_Aim of the exercise_:
Reproduce the lines below word for word, with nothing added, dropped, or changed.
============
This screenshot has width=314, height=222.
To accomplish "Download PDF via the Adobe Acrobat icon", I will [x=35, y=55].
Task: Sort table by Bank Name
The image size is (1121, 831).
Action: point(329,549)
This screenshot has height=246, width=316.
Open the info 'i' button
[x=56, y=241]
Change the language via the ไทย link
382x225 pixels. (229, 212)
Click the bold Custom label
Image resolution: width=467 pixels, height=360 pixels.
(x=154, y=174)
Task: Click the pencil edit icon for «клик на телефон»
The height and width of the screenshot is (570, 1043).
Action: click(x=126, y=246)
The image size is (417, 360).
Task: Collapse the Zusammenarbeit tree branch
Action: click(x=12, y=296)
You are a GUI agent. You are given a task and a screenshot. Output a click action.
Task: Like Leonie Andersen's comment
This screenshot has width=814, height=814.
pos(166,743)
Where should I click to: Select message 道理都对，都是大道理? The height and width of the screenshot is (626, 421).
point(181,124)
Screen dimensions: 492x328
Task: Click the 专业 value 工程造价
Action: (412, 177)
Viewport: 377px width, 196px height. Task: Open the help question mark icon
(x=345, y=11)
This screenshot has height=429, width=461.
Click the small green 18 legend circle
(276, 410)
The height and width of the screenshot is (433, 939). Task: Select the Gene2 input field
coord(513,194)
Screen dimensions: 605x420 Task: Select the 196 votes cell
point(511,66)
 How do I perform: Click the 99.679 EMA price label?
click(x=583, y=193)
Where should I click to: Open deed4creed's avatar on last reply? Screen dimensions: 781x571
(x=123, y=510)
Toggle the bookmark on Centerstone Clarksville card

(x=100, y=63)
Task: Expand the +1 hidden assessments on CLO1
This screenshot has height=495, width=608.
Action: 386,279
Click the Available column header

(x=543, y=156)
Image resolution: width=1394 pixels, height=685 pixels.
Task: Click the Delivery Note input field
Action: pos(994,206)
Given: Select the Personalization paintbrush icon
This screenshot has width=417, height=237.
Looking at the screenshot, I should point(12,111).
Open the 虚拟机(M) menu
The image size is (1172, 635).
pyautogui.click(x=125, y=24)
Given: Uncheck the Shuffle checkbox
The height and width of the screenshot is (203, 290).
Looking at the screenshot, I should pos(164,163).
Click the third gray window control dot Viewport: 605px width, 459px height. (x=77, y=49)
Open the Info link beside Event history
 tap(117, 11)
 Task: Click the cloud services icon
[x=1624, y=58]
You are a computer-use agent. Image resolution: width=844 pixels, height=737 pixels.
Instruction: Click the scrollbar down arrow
============
_Final result_:
This screenshot has width=314, height=222.
To accomplish "Download PDF via the Adobe Acrobat icon", I will [x=35, y=55].
Task: Sort table by Bank Name
The image size is (1121, 831).
Action: point(329,549)
This screenshot has height=246, width=316.
Open the info 'i' button
[x=56, y=241]
Change the language via the ไทย link
382x225 pixels. (229, 212)
Click the bold Custom label
Image resolution: width=467 pixels, height=360 pixels.
(x=154, y=174)
Task: Click the pencil edit icon for «клик на телефон»
The height and width of the screenshot is (570, 1043).
Action: click(x=126, y=246)
The image size is (417, 360).
Task: Collapse the Zusammenarbeit tree branch
Action: click(x=12, y=296)
You are a GUI agent. You are given a task and a screenshot. Output a click action.
Task: Like Leonie Andersen's comment
This screenshot has width=814, height=814.
pos(166,743)
Where should I click to: Select message 道理都对，都是大道理? The height and width of the screenshot is (626, 421).
point(181,124)
Screen dimensions: 492x328
Task: Click the 专业 value 工程造价
Action: (412, 177)
Viewport: 377px width, 196px height. Task: Open the help question mark icon
(x=345, y=11)
This screenshot has height=429, width=461.
Click the small green 18 legend circle
(276, 410)
The height and width of the screenshot is (433, 939). Task: Select the Gene2 input field
coord(513,194)
Screen dimensions: 605x420 Task: Select the 196 votes cell
point(511,66)
 How do I perform: Click the 99.679 EMA price label?
click(x=583, y=193)
Where should I click to: Open deed4creed's avatar on last reply? Screen dimensions: 781x571
(x=123, y=510)
Toggle the bookmark on Centerstone Clarksville card

(x=100, y=63)
Task: Expand the +1 hidden assessments on CLO1
This screenshot has height=495, width=608.
Action: 386,279
Click the Available column header

(x=543, y=156)
Image resolution: width=1394 pixels, height=685 pixels.
Task: Click the Delivery Note input field
Action: pos(994,206)
Given: Select the Personalization paintbrush icon
This screenshot has width=417, height=237.
Looking at the screenshot, I should point(12,111).
Open the 虚拟机(M) menu
The image size is (1172, 635).
pyautogui.click(x=125, y=24)
Given: Uncheck the Shuffle checkbox
The height and width of the screenshot is (203, 290).
Looking at the screenshot, I should pos(164,163).
Click the third gray window control dot Viewport: 605px width, 459px height. (x=77, y=49)
Open the Info link beside Event history
 tap(117, 11)
 Task: Click the cloud services icon
[x=1624, y=58]
You are a computer-use agent. Image resolution: width=844 pixels, height=737 pixels.
Instruction: Click the scrollbar down arrow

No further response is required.